Main tools for variant interpretation.

Tools for Variant Interpretation Description Examples
Databases of genomic variants They report gene variants with information on their clinical involvement or bibliographic sources in which they are mentioned. ClinVar, dbSNP 1, HGMD 2, LOVD 3, DGV 4, or LitVar
Predictive programs or in silico studies These programs include the importance of the alteration both at the nucleotide level and at the amino acid level. They are divided in two groups:
(1) prediction whether the change is detrimental to the function or structure of the resulting protein, and
(2) prediction if splicing is altered.
PolyPhen2, SIFT, Alamut, or Mutation Taster
GeneSplicer, Human Splice Finder, Alamut, REVEL 5 CADD 6, or varSEAK
Evaluation of the frequency of the variant in the control population Databases of exome and genome sequencing data from a wide variety of large-scale sequencing projects.
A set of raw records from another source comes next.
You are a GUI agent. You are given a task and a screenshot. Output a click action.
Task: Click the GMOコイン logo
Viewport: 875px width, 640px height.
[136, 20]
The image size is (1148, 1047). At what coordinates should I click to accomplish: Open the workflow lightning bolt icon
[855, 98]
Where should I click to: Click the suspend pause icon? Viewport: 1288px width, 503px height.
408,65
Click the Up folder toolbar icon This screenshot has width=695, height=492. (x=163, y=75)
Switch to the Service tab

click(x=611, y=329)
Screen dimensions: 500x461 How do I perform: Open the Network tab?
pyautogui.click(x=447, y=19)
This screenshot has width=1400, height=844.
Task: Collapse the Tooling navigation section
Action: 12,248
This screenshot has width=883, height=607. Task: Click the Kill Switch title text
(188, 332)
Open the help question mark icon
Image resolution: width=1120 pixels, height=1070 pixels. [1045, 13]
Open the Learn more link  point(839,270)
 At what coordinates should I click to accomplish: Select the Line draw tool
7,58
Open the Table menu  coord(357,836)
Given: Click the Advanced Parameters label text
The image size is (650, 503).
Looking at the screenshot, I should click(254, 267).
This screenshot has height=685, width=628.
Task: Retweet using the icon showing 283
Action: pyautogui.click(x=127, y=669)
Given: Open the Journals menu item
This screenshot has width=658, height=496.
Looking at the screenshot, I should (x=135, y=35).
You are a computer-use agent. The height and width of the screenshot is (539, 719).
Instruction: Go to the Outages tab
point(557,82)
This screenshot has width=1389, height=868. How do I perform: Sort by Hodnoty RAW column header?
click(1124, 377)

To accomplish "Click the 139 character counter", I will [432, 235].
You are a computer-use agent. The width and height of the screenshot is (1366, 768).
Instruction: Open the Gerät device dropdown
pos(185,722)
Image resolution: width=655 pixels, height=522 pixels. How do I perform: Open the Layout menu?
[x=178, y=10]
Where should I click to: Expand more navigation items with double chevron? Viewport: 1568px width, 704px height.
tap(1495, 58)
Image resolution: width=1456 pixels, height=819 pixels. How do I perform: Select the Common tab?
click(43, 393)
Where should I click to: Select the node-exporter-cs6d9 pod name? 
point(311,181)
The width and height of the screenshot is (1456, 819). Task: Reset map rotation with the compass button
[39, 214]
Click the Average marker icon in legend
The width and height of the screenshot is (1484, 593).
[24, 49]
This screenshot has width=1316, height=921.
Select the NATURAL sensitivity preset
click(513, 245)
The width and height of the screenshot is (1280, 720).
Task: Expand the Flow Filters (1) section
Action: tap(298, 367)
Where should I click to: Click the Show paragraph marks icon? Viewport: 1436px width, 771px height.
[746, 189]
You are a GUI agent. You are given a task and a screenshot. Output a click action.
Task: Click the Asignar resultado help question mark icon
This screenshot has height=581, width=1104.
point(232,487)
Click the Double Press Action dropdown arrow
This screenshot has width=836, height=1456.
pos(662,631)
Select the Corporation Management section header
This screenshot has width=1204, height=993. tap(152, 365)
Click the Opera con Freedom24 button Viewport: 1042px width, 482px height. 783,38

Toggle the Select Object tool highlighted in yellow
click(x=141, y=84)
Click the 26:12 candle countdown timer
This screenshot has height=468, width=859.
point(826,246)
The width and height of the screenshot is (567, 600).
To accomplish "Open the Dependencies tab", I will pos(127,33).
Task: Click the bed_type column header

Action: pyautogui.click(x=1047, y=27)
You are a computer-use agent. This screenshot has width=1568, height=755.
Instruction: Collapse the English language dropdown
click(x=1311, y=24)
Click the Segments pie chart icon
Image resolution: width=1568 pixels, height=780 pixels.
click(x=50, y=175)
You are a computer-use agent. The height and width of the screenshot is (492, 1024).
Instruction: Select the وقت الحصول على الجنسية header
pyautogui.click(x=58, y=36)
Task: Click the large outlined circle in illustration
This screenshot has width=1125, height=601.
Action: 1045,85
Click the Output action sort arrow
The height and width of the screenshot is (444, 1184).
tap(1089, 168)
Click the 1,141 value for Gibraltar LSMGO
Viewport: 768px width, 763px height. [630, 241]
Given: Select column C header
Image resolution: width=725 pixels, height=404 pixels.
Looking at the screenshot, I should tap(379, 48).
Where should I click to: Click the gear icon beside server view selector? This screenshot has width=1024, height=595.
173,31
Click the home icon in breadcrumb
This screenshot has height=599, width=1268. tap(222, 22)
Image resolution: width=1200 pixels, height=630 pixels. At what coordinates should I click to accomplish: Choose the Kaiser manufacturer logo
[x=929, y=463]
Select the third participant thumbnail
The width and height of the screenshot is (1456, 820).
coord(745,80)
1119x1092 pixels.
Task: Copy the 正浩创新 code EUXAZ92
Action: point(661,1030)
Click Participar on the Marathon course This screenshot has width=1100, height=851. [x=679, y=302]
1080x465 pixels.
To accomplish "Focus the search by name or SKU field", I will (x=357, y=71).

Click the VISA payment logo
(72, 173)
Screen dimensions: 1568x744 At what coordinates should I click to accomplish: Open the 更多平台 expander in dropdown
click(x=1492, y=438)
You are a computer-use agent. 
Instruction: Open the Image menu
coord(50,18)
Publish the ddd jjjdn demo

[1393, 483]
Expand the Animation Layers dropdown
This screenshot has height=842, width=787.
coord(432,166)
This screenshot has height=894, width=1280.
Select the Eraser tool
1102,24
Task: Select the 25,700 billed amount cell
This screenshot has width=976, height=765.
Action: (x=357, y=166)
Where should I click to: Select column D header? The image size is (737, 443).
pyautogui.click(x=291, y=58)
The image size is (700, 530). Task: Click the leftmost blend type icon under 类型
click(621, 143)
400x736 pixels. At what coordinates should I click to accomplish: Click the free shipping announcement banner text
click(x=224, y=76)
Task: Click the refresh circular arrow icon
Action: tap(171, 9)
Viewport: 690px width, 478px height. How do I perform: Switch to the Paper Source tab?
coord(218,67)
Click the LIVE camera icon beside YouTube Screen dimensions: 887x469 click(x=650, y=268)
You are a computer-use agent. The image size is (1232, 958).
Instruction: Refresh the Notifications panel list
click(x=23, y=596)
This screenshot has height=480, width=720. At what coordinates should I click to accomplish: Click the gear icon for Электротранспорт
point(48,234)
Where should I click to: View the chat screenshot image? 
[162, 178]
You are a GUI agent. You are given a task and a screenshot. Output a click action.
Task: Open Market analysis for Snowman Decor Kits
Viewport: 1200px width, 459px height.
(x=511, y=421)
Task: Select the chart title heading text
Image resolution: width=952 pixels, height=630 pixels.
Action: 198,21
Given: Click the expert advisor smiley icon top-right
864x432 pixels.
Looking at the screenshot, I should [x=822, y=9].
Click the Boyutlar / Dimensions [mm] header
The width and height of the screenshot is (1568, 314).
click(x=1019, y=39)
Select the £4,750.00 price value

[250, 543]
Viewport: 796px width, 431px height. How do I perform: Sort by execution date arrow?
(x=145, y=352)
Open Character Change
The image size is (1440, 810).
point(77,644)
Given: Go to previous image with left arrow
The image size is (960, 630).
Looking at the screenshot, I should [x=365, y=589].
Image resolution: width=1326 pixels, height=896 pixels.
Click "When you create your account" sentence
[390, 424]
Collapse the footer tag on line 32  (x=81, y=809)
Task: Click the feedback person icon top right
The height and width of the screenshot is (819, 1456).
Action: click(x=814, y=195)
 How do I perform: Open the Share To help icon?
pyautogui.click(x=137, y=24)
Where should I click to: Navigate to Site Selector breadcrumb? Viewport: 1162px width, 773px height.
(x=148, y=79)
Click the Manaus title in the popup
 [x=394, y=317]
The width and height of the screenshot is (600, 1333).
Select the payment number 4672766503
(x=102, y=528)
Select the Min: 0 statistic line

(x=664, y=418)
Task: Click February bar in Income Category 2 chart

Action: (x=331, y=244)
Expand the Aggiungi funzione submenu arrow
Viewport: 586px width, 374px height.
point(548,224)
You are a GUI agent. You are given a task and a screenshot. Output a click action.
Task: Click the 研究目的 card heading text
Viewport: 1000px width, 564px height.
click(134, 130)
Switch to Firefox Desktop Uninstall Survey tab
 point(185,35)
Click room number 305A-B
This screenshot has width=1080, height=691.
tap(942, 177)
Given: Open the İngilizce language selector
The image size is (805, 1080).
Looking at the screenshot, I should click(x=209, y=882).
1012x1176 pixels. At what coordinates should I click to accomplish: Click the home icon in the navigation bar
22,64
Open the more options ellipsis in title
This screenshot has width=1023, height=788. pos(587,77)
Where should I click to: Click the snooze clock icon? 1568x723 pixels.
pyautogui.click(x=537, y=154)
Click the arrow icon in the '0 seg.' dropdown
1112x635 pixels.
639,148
These databases describe and analyze human genetic variation. gnomAD 7, 1000 Genomes, or ESP 8
Decision support software These tools integrate information from several databases and combine it to carry out a classification according to the 2015 ACMG/AMP clinical guidelines Franklin or Varsome

1 Single Nucleotide Polymorphism Database, 2 Human Gene Mutation Database, 3 Leiden Open Variation Database, 4 Data Base of Genomic Variants, 5 Rare Exome Variant Ensemble Learner, 6 Combined Annotation Dependent Depletion Exome, 7 Genome Aggregation Database; 8 Exome Sequencing Project.